▶ **What you will do**:
When the line with "The image size is (1291, 654)." comes up, set it down and every later line to the end of the data, exactly and without pictures.

[Items from a data source]
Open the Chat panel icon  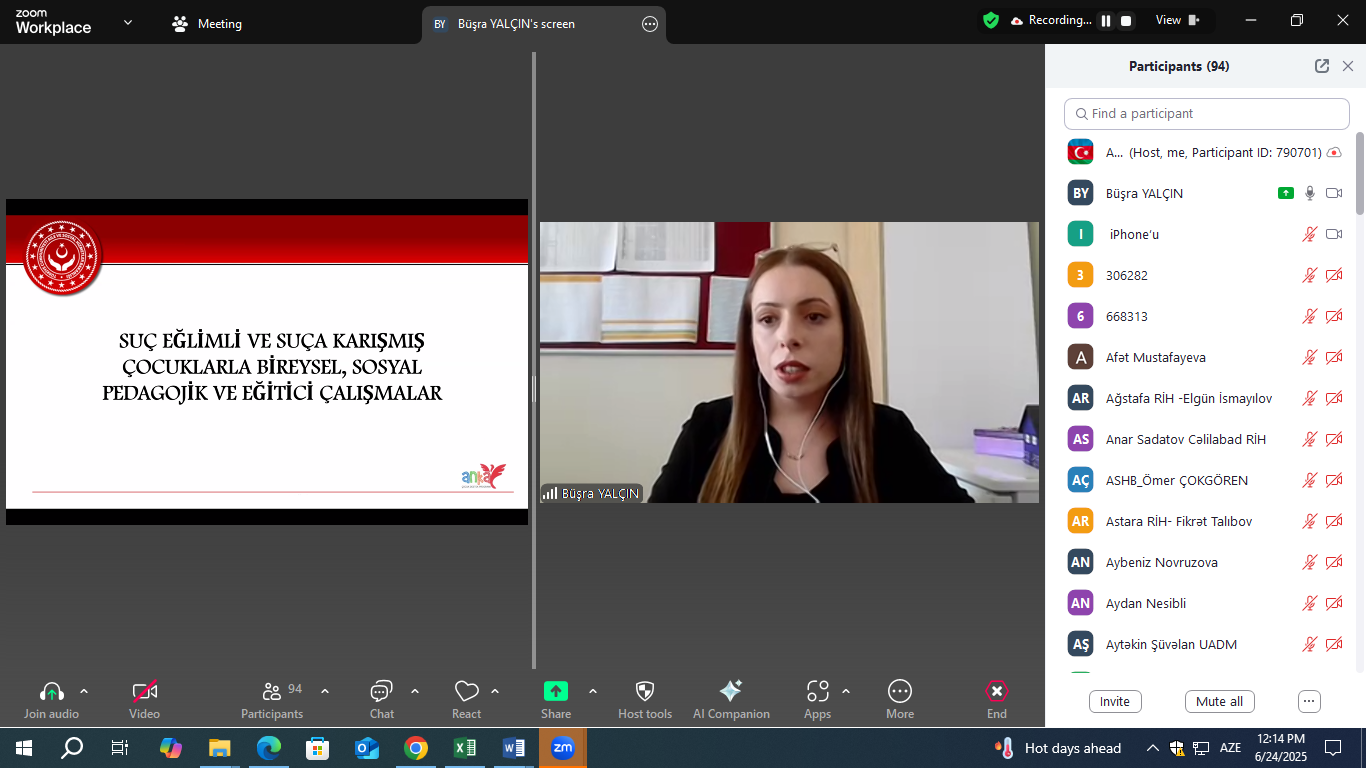click(381, 691)
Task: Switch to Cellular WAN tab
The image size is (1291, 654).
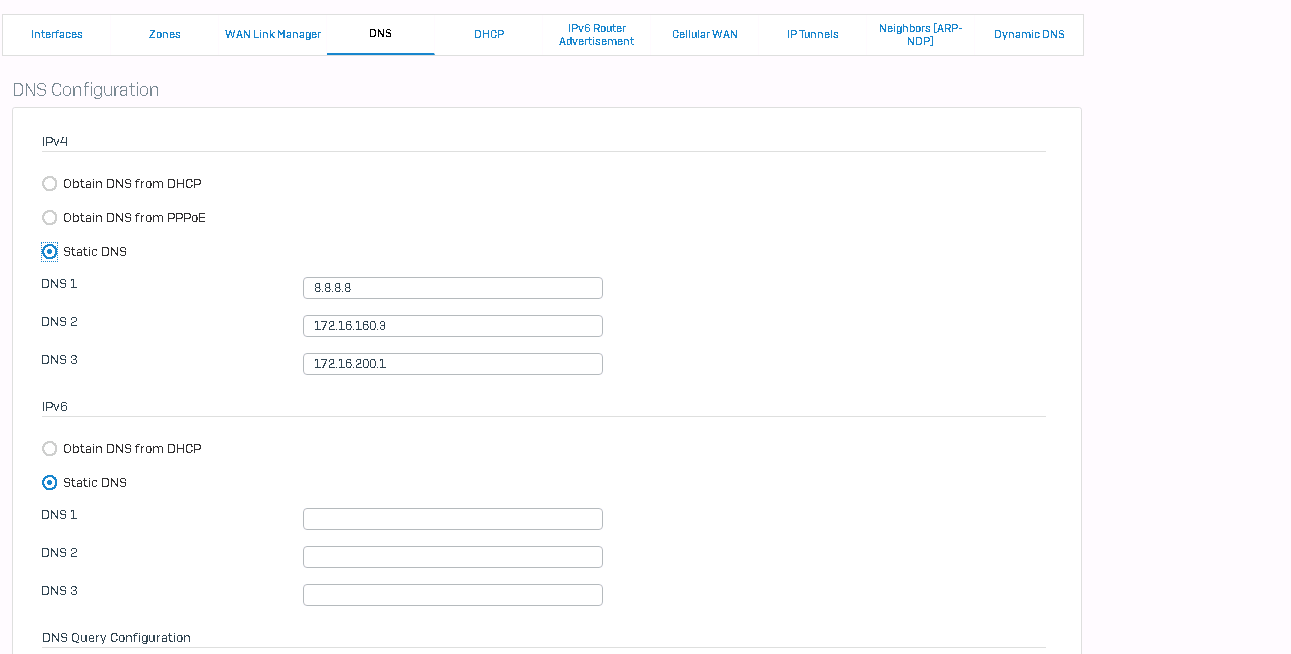Action: pos(705,34)
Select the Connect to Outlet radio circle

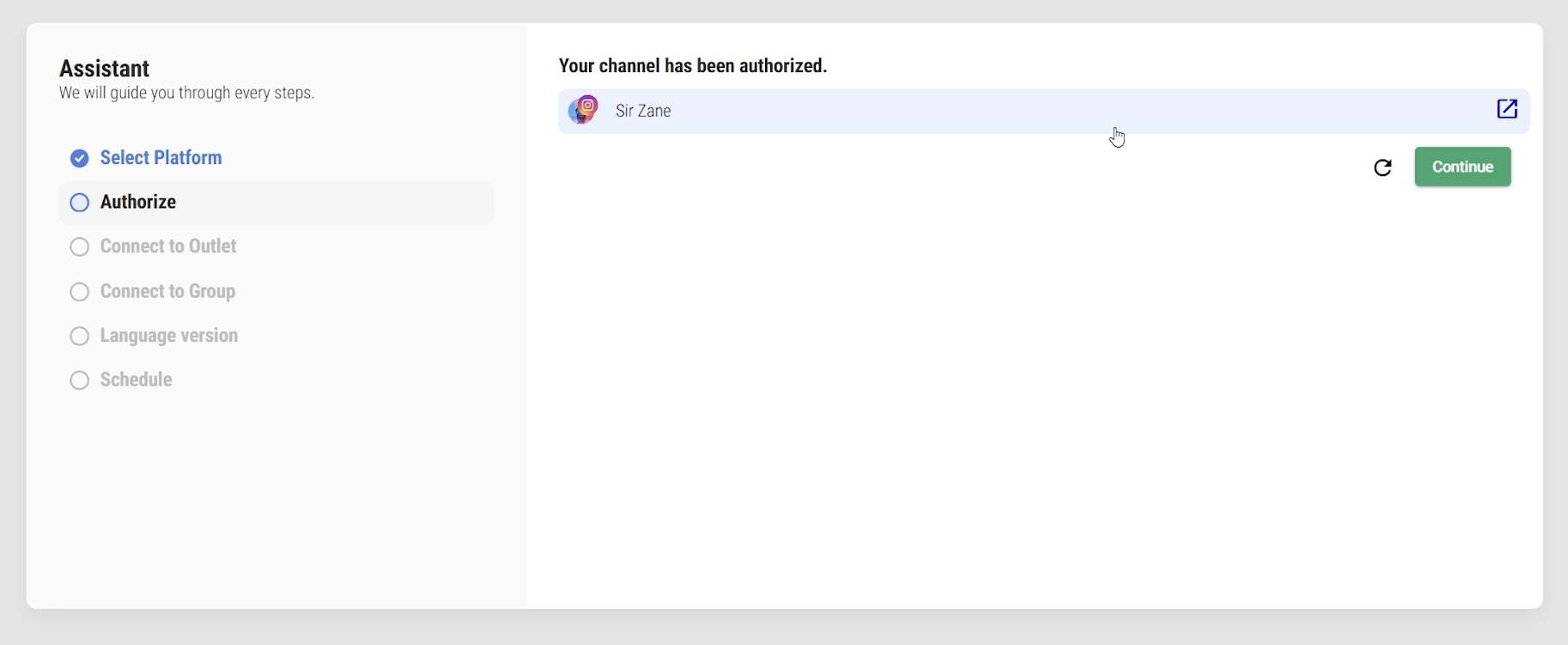pos(80,247)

▶ **Task result**:
The image size is (1291, 654).
Action: pos(705,34)
Select the Connect to Outlet radio circle

pos(80,247)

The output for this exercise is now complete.